The ‘goro boys’ claimed their work was like ‘akpeteshie’ and that though it had not been advertised in the mass media, people still patronised their services
“Have you ever seen ‘akpeteshie’ being advertised before, yet people patronise it so is our work,” they said.
They also alleged that some clients, especially workers, consider the long queues and delays associated with the acquisition of the road worthy stickers and renewal of driving licences and therefore, rely on them for assistance.
“We should not be the target, the blame should go to the public especially drivers, car owners including public office holders who approach us”, they stressed, saying in as much as they wanted to desist from the act, they were often approached by individuals to assist them.

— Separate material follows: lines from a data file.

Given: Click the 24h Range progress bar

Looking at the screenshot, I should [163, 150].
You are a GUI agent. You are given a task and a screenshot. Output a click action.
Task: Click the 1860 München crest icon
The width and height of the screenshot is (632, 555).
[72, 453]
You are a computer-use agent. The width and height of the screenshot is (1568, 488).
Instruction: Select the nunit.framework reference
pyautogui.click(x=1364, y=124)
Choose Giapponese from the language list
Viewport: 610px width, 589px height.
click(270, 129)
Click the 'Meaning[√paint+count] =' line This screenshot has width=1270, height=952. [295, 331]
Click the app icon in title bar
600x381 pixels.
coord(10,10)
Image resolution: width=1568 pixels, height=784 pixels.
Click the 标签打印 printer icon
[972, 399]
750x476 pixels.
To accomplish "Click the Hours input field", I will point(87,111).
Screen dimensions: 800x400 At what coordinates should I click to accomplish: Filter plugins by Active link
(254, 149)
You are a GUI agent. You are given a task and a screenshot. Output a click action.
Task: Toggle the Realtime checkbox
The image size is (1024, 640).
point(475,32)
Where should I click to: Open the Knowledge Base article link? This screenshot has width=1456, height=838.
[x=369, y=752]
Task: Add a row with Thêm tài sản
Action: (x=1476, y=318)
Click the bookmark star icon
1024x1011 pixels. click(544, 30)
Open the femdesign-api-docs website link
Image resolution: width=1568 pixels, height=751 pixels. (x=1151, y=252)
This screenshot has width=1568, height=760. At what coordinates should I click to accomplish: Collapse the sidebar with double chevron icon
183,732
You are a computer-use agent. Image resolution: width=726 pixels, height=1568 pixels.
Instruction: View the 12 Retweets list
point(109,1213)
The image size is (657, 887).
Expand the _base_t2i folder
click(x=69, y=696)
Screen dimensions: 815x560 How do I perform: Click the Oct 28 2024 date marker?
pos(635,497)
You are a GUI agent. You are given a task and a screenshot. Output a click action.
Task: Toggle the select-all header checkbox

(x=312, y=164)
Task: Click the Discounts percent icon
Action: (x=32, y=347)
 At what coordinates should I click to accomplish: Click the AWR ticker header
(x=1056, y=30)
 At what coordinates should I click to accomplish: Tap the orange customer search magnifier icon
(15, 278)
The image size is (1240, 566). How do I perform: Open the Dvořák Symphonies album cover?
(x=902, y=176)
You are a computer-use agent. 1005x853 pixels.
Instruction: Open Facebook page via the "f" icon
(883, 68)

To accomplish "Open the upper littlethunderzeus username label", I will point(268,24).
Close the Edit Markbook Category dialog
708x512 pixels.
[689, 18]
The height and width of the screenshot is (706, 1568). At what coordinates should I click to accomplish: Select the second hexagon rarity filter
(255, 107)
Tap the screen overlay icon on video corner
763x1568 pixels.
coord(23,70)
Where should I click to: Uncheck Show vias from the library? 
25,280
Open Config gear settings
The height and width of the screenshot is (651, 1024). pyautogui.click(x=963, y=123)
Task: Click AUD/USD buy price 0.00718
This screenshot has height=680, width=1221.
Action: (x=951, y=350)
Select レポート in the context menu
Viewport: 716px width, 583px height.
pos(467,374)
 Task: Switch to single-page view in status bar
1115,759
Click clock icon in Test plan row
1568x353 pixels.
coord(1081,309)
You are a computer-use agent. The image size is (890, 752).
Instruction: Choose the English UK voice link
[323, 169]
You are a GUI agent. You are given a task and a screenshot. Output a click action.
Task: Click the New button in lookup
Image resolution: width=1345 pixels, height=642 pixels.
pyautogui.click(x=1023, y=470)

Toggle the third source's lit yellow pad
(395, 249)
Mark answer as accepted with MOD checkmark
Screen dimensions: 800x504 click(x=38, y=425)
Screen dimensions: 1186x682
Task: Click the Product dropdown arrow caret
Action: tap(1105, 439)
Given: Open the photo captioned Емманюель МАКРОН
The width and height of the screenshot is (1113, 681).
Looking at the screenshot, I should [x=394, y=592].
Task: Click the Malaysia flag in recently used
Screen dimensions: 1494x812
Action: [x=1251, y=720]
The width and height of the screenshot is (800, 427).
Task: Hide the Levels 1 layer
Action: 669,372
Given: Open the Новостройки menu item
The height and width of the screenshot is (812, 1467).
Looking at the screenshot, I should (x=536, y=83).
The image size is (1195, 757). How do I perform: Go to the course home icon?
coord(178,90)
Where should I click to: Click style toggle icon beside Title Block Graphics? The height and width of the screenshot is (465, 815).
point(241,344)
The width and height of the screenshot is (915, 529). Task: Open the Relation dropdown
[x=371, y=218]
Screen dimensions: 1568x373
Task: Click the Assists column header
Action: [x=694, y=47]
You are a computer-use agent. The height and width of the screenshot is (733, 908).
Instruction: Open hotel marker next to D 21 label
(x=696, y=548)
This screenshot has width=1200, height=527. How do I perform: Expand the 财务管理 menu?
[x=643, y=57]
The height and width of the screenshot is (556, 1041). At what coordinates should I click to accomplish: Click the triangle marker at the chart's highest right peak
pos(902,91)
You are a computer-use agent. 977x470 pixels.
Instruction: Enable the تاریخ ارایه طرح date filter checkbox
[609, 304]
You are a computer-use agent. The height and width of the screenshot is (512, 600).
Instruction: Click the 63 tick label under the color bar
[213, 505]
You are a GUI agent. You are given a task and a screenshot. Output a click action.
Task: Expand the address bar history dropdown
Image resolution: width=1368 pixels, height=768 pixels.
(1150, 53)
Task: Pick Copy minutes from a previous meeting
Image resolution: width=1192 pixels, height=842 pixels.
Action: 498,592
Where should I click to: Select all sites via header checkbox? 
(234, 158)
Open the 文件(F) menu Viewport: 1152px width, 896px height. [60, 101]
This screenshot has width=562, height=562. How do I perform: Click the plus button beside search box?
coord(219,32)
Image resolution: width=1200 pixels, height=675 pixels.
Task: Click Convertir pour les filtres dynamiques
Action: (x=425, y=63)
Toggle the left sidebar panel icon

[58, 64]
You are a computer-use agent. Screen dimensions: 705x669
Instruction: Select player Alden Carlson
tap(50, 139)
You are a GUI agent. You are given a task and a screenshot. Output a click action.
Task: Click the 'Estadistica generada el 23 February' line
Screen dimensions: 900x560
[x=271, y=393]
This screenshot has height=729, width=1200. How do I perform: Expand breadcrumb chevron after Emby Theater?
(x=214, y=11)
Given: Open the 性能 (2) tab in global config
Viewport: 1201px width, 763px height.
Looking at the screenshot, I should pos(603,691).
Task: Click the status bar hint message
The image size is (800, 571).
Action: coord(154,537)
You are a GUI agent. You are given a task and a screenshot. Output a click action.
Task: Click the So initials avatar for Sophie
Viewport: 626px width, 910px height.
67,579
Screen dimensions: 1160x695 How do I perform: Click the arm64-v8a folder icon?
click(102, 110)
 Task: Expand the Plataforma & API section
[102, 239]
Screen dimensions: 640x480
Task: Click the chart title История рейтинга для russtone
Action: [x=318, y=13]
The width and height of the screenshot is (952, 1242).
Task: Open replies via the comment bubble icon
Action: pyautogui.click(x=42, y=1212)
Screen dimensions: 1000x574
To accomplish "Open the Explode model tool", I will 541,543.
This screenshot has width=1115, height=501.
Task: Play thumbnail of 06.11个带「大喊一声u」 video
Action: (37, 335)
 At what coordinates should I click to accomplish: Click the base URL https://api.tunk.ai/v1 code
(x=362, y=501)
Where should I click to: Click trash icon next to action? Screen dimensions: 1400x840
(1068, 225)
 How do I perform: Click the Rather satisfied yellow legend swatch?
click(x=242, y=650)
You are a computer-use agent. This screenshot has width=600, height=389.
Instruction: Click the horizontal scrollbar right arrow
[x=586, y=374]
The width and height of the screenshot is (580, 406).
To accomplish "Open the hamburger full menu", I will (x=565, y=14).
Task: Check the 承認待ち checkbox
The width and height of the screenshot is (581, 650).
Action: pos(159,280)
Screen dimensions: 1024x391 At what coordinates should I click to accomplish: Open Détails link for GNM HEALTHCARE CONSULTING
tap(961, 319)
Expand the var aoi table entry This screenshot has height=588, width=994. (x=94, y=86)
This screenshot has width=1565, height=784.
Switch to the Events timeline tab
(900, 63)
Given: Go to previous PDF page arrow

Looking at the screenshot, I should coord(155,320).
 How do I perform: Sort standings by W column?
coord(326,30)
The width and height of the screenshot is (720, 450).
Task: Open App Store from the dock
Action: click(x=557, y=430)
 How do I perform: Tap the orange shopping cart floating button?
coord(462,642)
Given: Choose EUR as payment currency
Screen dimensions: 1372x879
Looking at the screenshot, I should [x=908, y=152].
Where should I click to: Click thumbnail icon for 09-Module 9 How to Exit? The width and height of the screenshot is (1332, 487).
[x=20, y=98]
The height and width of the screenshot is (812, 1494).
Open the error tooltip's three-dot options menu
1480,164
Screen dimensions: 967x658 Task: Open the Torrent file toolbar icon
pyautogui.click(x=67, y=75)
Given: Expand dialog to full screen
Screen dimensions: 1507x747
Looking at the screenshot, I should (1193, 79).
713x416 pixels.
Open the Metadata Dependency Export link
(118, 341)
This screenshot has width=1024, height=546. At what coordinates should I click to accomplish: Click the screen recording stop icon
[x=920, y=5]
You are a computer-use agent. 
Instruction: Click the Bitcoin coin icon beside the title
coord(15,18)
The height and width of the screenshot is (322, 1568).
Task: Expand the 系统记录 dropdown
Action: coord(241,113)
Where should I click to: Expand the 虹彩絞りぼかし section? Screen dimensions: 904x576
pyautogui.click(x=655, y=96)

The Ghanaian Times findings revealed that the ‘goro boys’ who used to operate within the premises of the DVLA have pitched camp near the 37 Goil Filling Station, the Police Church and around the DVLA offices in Accra, Weija, Tema and other parts of the country.
When contacted, some drivers at the Kaneshie station, Kwame Nkrumah Circle, told this paper that they had people who come for their documents at the station for renewal.
They cited the lack of time and conditions of their vehicles as some of the factors that forced them to resort to middlemen.
“We fear that our vehicles would be intercepted because of their bad conditions,” they said.
The Chief Executive Officer of DVLA, Mr. Rudolph P.K. Beckley, told The Ghanaian Times that the activities of such unscrupulous people had been a headache to the authority, warning that his outfit was determined to flush them out.
He said some women were part of the gang, noting that a swoop conducted last year together with the security agencies, revealed their involvement in the act.
At the Accra offices alone, Mr. Beckley said, eight of such swoops were conducted, while at the Weija and Tema offices, six operations each were carried out saying a number of the suspects had been put before court and either fined or jailed.
He said, in order to halt the activities of the ‘goro boys’, the DVLA introduced a number of interventions to check them.
For instance, he said, apart from the introduction of electronic stickers, DVLA had also initiated online process where prospective persons could apply and make other enquiries without necessarily going to the offices of the DVLA.
Besides, the authority had introduced a service charter to expedite action on the demands of clients.
“The DVLA has also put up electronic boards all over DVLA offices providing information on the processes that clients should go through without resorting to middlemen,” he said.